Wow. You call gay men having children a risk to the child because they are living with an "unrelated male"!?

That's pure homophobia.

It is always the case that living with an unrelated male is a potential danger to children. It doesn't matter if the unrelated male is gay or not. It doesn't change the statistics.

Gay adopters are heavily assessed, like all adopters. But with surrogacy men can go and obtain children Without any assessment.

In most surrogacy, the commissioning father is the bio father. But in the case of gay fathers with two children, they will probably have fathered one child each, meaning that they are each parenting a non bio child. Or if they have one child, only one is the bio father.

It is not being homophobic to point this out.

Arran2024 · 11/09/2025 09:04

CurlewKate · 11/09/2025 08:59

So you think only single women or women in same sex relationships should be allowed to adopt or have babies with donor sperm?

Living with a non related woman is not the risk. It is non related men who are the risk.

CurlewKate · 11/09/2025 09:42

Arran2024 · 11/09/2025 09:04

Living with a non related woman is not the risk. It is non related men who are the risk.

Yes. So as I said-perhaps only women should be allowed to adopt, foster or have babies with donor sperm.

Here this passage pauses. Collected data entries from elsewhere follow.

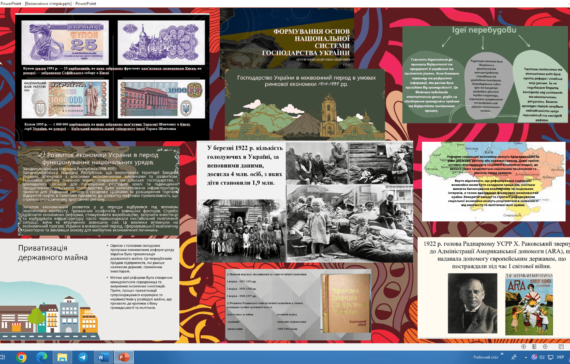The width and height of the screenshot is (570, 364).
Task: Select the Ідеї перебудови slide image
Action: (485, 74)

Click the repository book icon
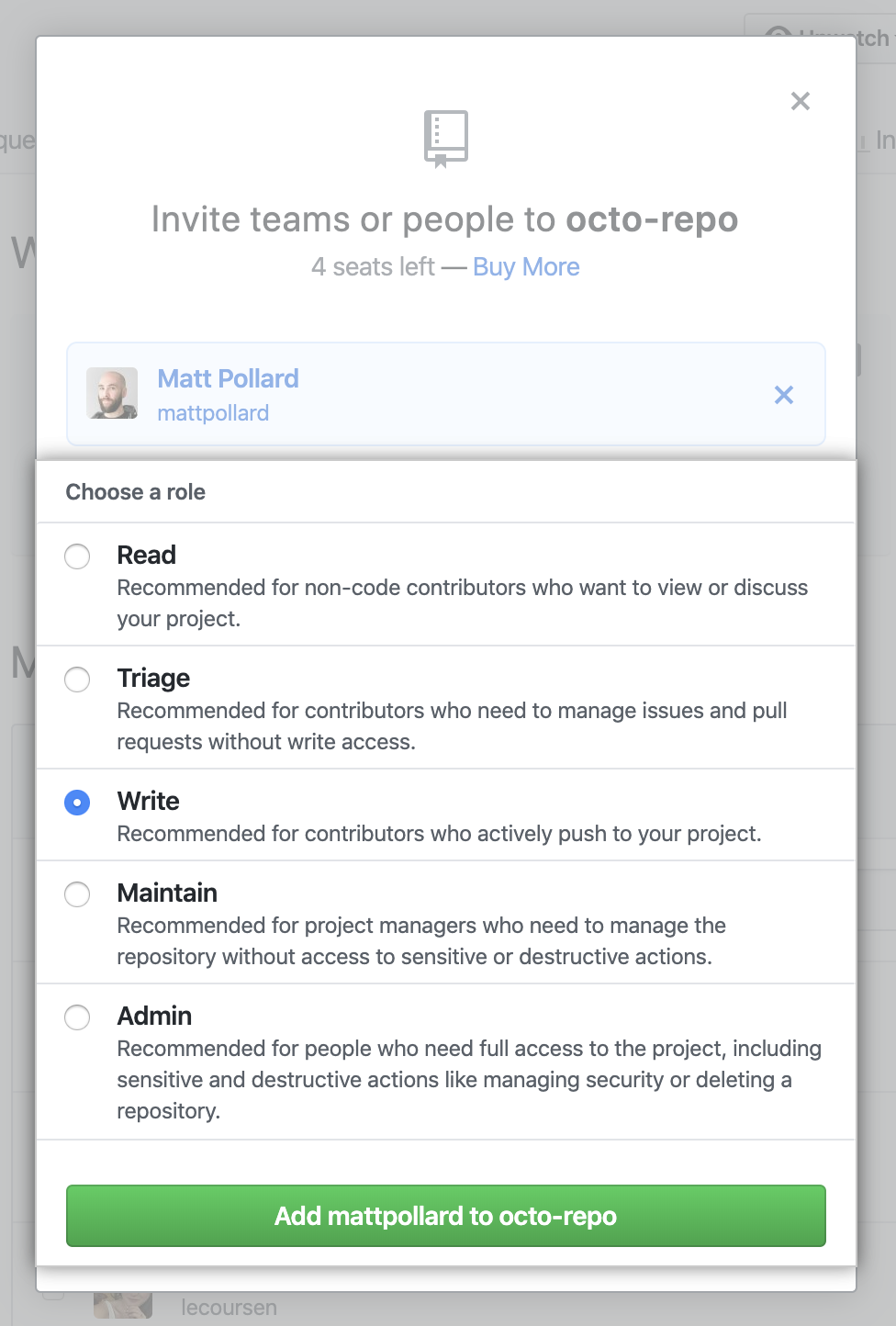coord(446,138)
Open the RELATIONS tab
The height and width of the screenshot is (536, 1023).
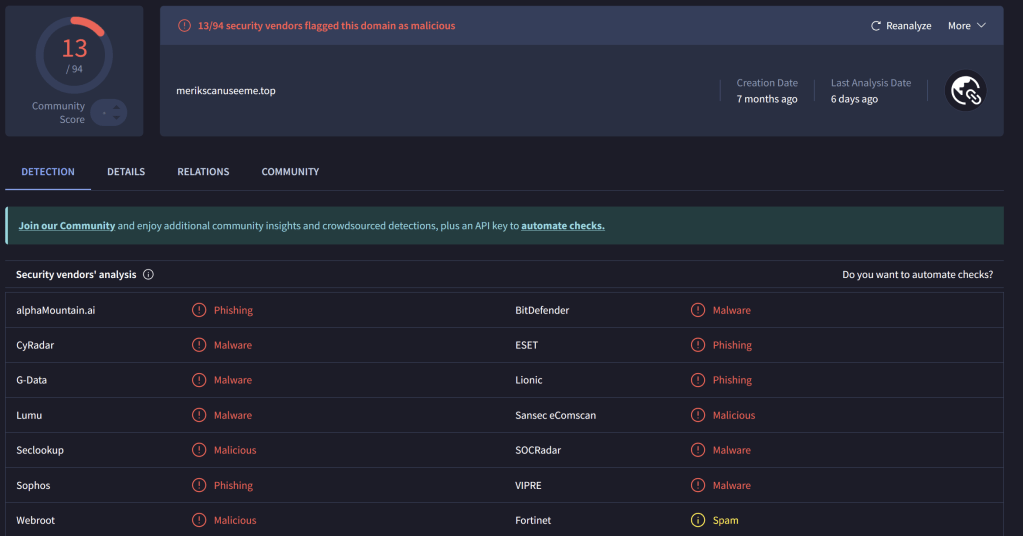(x=203, y=172)
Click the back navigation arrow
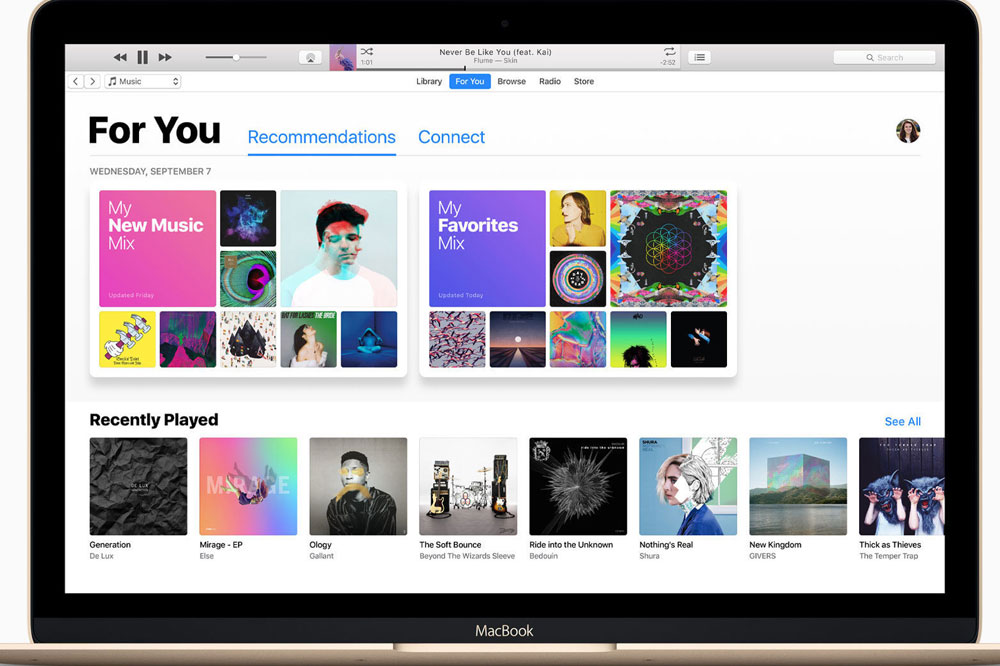This screenshot has width=1000, height=666. click(x=76, y=81)
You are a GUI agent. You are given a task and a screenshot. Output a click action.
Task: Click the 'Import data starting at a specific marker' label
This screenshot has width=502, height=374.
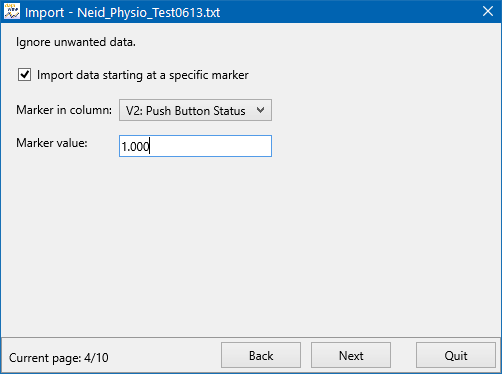[x=143, y=75]
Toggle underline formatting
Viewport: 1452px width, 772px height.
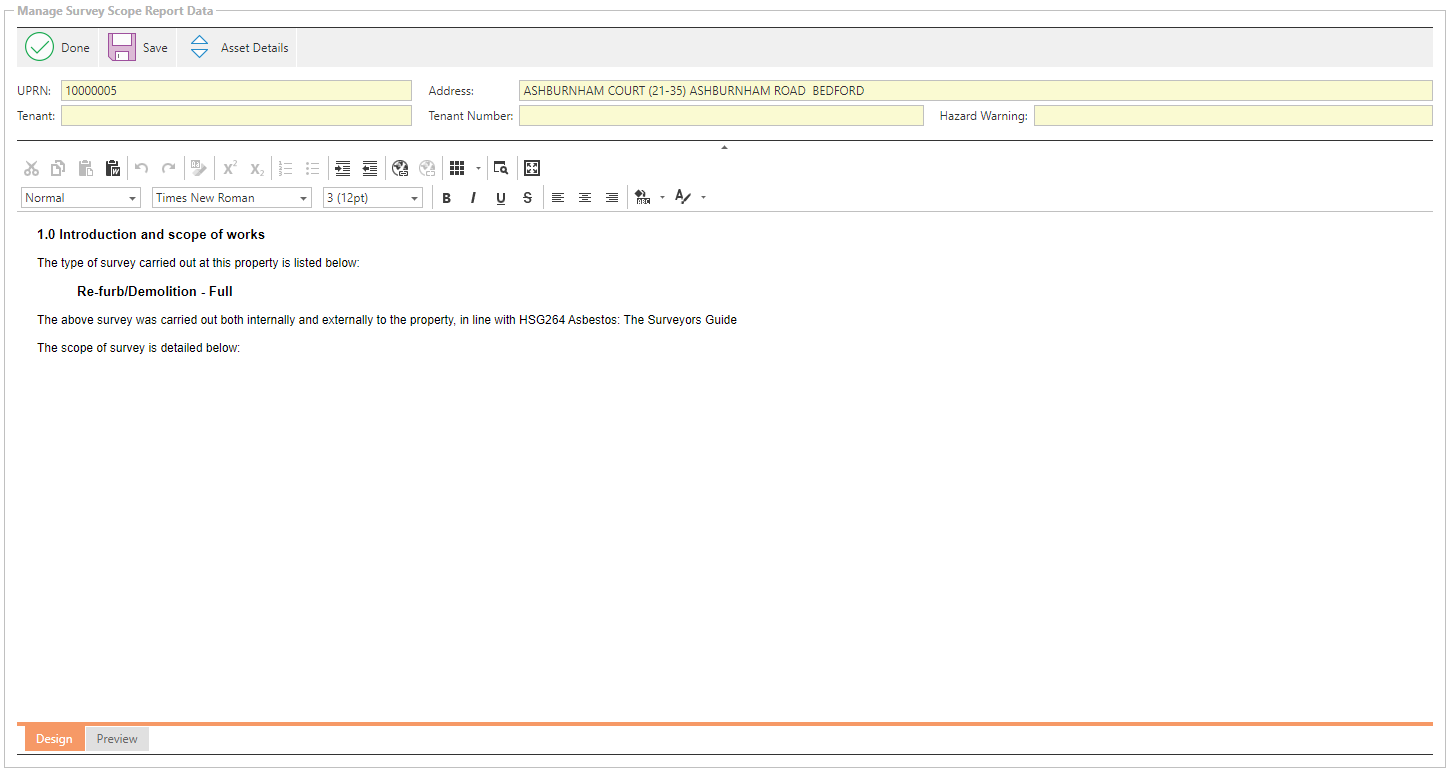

TempestTost · 11/09/2025 10:49

CurlewKate · 11/09/2025 09:42

Yes. So as I said-perhaps only women should be allowed to adopt, foster or have babies with donor sperm.

I mean, this is one of the reasons families looking to adopt are looked at very closely. Which mitigates the issue fairly significantly I'd think.

The fact is that the statistic on the danger of unrelated men is overwhelmingly composed of children living with their biological mother who has a differernt partner from when the child was conceived. Which obviously involves no outside vetting.

Donor gametes are a whole differernt ballpark to adoption and fostering though for many of the same reasons surrogacy is. The rights of the child apply in a lot of the same ways.

GreenFairy93 · 11/09/2025 11:31

Good grief.

Would you all say it is a risk to a child to be adopted by a heterosexual couple, or for a heterosexual couple to use a sperm donor because the man is infertile!? Of course not! You wouldn't be calling the male in the relationship and "unrelated male" either, you would be calling him the child's father.

So to only cite this risk for a gay couple is homophobic.

For the poster who raised step fathers being the highest risk to children - adoptive fathers and fathers of donor conceived children are not step dads, they are actual fathers. There is a bug difference in choosing to have a child of your own and acquiring one through marriage that wasn't your choice to have.

As @PlanetJanette says, my daughter was conceived with a donor egg due to severe endometriosis, I still carried and gave birth to her and anyone calling me an unrelated female and not her mum would get short shrift.